*** Opening of Supplied material ***

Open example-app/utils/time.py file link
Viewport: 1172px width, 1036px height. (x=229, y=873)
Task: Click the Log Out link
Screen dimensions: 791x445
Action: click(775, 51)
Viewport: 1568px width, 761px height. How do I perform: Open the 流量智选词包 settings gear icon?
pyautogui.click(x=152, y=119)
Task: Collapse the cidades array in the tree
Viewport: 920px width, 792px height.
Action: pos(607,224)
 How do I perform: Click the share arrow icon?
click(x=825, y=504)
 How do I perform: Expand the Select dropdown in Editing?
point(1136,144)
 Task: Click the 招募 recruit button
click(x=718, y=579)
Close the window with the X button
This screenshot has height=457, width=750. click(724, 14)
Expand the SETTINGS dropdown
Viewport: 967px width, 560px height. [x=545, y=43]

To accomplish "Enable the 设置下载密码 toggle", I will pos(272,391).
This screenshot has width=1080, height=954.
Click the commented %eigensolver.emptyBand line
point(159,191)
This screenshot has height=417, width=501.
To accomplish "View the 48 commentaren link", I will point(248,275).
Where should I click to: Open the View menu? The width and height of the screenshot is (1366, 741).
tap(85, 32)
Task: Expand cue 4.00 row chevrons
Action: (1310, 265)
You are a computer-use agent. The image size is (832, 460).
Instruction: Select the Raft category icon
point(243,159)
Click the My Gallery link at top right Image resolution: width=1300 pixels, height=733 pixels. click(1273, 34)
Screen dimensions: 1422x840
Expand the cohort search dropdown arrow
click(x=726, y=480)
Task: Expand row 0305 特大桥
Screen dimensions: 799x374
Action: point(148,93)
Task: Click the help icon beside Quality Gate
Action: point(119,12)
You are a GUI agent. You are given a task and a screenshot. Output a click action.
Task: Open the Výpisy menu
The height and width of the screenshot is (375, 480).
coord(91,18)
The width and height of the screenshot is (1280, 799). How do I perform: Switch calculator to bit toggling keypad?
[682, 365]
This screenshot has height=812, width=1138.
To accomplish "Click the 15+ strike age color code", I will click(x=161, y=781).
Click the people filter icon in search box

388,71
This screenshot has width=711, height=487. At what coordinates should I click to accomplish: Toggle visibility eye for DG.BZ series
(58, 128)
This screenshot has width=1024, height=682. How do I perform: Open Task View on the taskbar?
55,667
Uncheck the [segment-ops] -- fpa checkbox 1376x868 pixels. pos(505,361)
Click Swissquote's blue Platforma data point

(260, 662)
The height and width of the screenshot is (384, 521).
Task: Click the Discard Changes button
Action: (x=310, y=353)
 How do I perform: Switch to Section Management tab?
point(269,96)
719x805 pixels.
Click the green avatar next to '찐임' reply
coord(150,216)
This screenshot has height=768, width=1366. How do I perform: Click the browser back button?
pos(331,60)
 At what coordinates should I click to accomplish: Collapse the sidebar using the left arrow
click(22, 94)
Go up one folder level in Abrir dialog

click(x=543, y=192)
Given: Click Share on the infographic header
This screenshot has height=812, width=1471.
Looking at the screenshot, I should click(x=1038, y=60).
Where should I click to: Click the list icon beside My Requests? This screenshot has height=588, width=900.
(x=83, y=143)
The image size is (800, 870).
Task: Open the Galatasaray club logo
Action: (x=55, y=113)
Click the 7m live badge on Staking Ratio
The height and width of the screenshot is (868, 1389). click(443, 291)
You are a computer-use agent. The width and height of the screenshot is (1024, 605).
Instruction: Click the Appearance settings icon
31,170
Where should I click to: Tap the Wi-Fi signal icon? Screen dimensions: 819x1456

*** Close of Supplied material ***

Each record must be copied out exactly and in full.

● **Response for this exercise**:
Open example-app/utils/time.py file link
Viewport: 1172px width, 1036px height. (x=229, y=873)
Task: Click the Log Out link
Screen dimensions: 791x445
Action: click(775, 51)
Viewport: 1568px width, 761px height. How do I perform: Open the 流量智选词包 settings gear icon?
pyautogui.click(x=152, y=119)
Task: Collapse the cidades array in the tree
Viewport: 920px width, 792px height.
Action: pos(607,224)
 How do I perform: Click the share arrow icon?
click(x=825, y=504)
 How do I perform: Expand the Select dropdown in Editing?
point(1136,144)
 Task: Click the 招募 recruit button
click(x=718, y=579)
Close the window with the X button
This screenshot has height=457, width=750. click(724, 14)
Expand the SETTINGS dropdown
Viewport: 967px width, 560px height. [x=545, y=43]

To accomplish "Enable the 设置下载密码 toggle", I will pos(272,391).
This screenshot has width=1080, height=954.
Click the commented %eigensolver.emptyBand line
point(159,191)
This screenshot has height=417, width=501.
To accomplish "View the 48 commentaren link", I will point(248,275).
Where should I click to: Open the View menu? The width and height of the screenshot is (1366, 741).
tap(85, 32)
Task: Expand cue 4.00 row chevrons
Action: (1310, 265)
You are a computer-use agent. The image size is (832, 460).
Instruction: Select the Raft category icon
point(243,159)
Click the My Gallery link at top right Image resolution: width=1300 pixels, height=733 pixels. click(1273, 34)
Screen dimensions: 1422x840
Expand the cohort search dropdown arrow
click(x=726, y=480)
Task: Expand row 0305 特大桥
Screen dimensions: 799x374
Action: point(148,93)
Task: Click the help icon beside Quality Gate
Action: point(119,12)
You are a GUI agent. You are given a task and a screenshot. Output a click action.
Task: Open the Výpisy menu
The height and width of the screenshot is (375, 480).
coord(91,18)
The width and height of the screenshot is (1280, 799). How do I perform: Switch calculator to bit toggling keypad?
[682, 365]
This screenshot has height=812, width=1138.
To accomplish "Click the 15+ strike age color code", I will click(x=161, y=781).
Click the people filter icon in search box

388,71
This screenshot has width=711, height=487. At what coordinates should I click to accomplish: Toggle visibility eye for DG.BZ series
(58, 128)
This screenshot has width=1024, height=682. How do I perform: Open Task View on the taskbar?
55,667
Uncheck the [segment-ops] -- fpa checkbox 1376x868 pixels. pos(505,361)
Click Swissquote's blue Platforma data point

(260, 662)
The height and width of the screenshot is (384, 521).
Task: Click the Discard Changes button
Action: (x=310, y=353)
 How do I perform: Switch to Section Management tab?
point(269,96)
719x805 pixels.
Click the green avatar next to '찐임' reply
coord(150,216)
This screenshot has height=768, width=1366. How do I perform: Click the browser back button?
pos(331,60)
 At what coordinates should I click to accomplish: Collapse the sidebar using the left arrow
click(22, 94)
Go up one folder level in Abrir dialog

click(x=543, y=192)
Given: Click Share on the infographic header
This screenshot has height=812, width=1471.
Looking at the screenshot, I should click(x=1038, y=60).
Where should I click to: Click the list icon beside My Requests? This screenshot has height=588, width=900.
(x=83, y=143)
The image size is (800, 870).
Task: Open the Galatasaray club logo
Action: (x=55, y=113)
Click the 7m live badge on Staking Ratio
The height and width of the screenshot is (868, 1389). click(443, 291)
You are a computer-use agent. The width and height of the screenshot is (1024, 605).
Instruction: Click the Appearance settings icon
31,170
Where should I click to: Tap the Wi-Fi signal icon? Screen dimensions: 819x1456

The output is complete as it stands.